"Non è stata una estate semplice, per un sognatore come me è stato difficile rinunciare all'idea Parigi 2024" esordisce Paolo Nicolato a 'Il Corriere della Sera', raccontando l'addio alla FIGC dopo un settennato "La delusione è stata forte, arrivavamo alla fase finale da imbattuti; non andiamo ai Giochi dal 2008 e non è un caso, potevamo fare meglio, nel momento difficile ci è mancato quel vissuto in comune che rafforza una squadra. Spiace non aver fatto comprendere l'importanza di preparare il torneo da lontano, c'era il tempo necessario. Dovevamo gestire meglio l'ultimo anno, ma siamo stati coinvolti dalla gestione della Prima Squadra e da un ricambio che non ci ha favoriti".
Senza giri di parole ammette qualche incomprensione con l'ex CT Mancini, in procinto di esordire con l'Arabia Saudita: "Non ero sulla stessa linea di Roberto, ma privilegio la coerenza; non ci sono stati contrasti, ma occorreva un allenatore che condividesse in toto la gestione che si prospettava. Per me si va in Nazionale Maggiore con troppa facilità, è un messaggio pericoloso, quando un ragazzo sale tra i grandi e ritorna in Under, ha obiettivi che sono cambiati. La convocazione deriva da un merito, non dall'età: U20 e U21 non sono la Primavera A, le competizioni pesano e non hai molto tempo per lavorare. Non sono convinto serva adottare un solo modulo di gioco, le annate sono una diversa dall'altra e l'allenatore deve tirare fuori dai calciatori il lmeglio; è illogico legarsi agli schemi. Spiace che il progetto Mancini sia naufragato".
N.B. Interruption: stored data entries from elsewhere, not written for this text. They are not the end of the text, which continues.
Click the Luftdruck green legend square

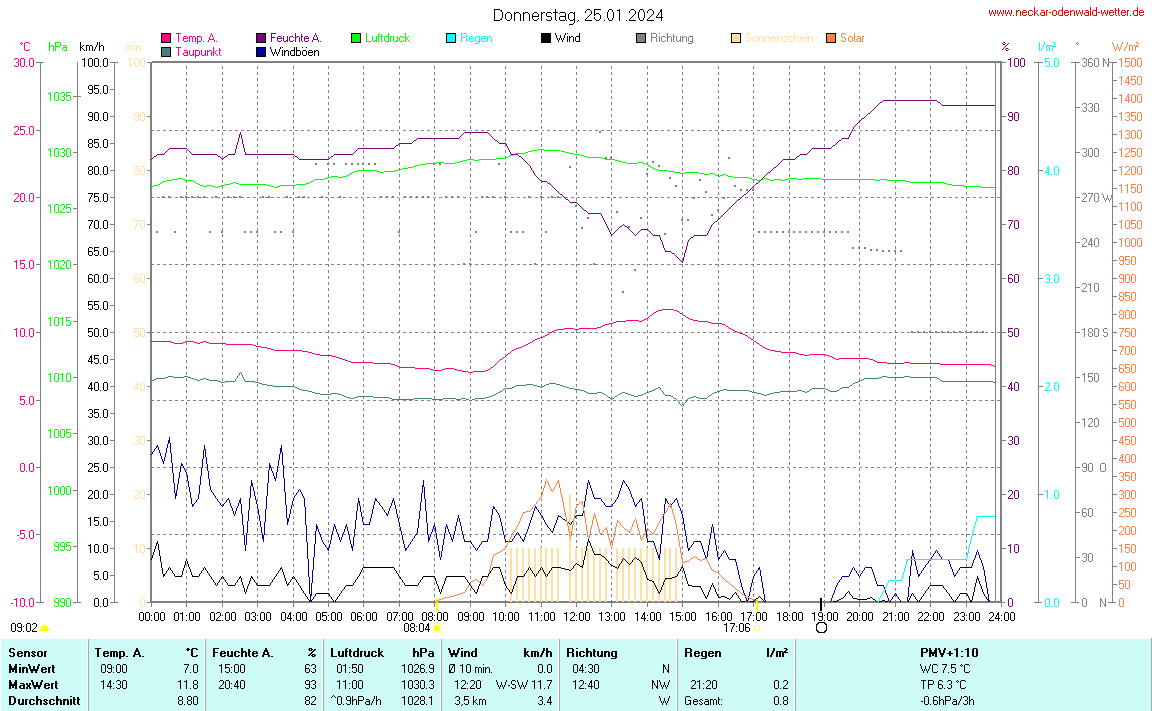(x=356, y=38)
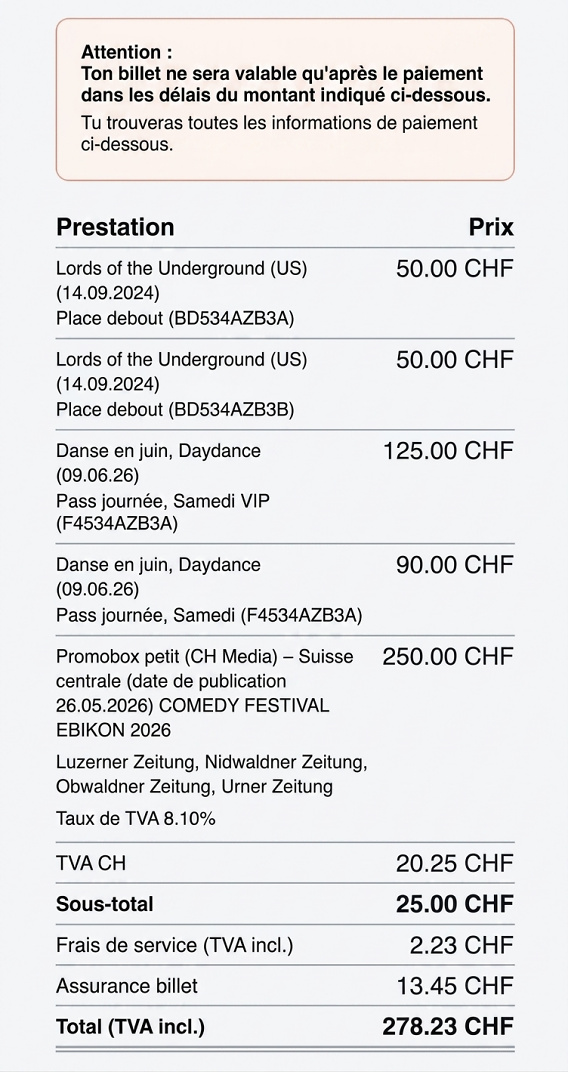Viewport: 568px width, 1072px height.
Task: Click the second 50.00 CHF price
Action: point(455,360)
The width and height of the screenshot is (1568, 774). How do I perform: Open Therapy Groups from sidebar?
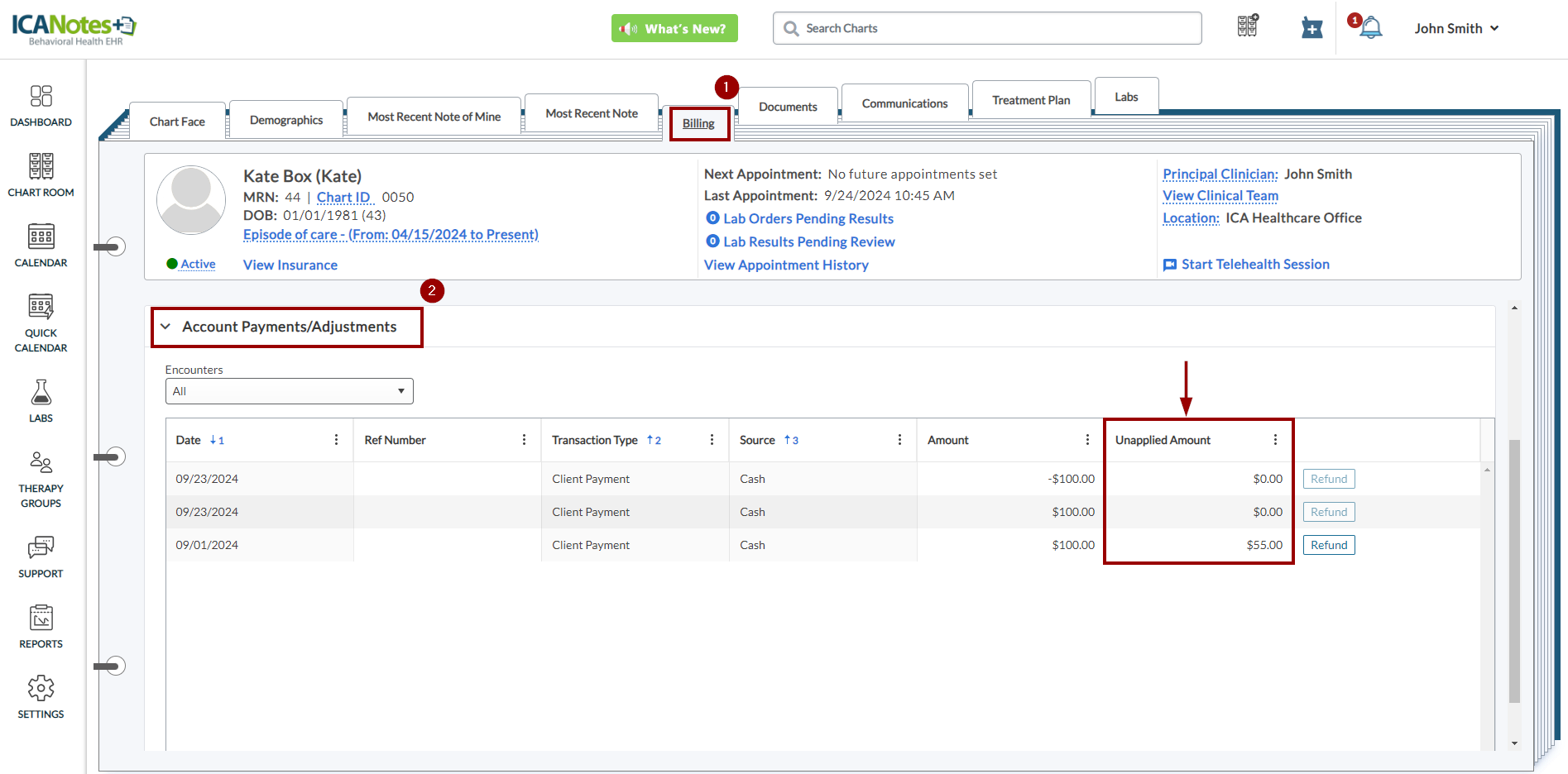point(41,479)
Gli Azzurri sono competitivi sino all'U20, poi le difficoltà appaiono esponenziali: "Le Giovanili non vincono poi perché il livello delle avversarie è sempre più alto, quanto a esperienza e ritmo siamo rimasti indietro; in Italia a vincere è la critica, un ragazzo fa fatica ad emergere e a sbagliare. Se mancano i grandissimi prospetti, ma ci sono giocatori bravi, serve dare loro tempo: magari Kean e Scamacca sono più forti di quel che pensiamo".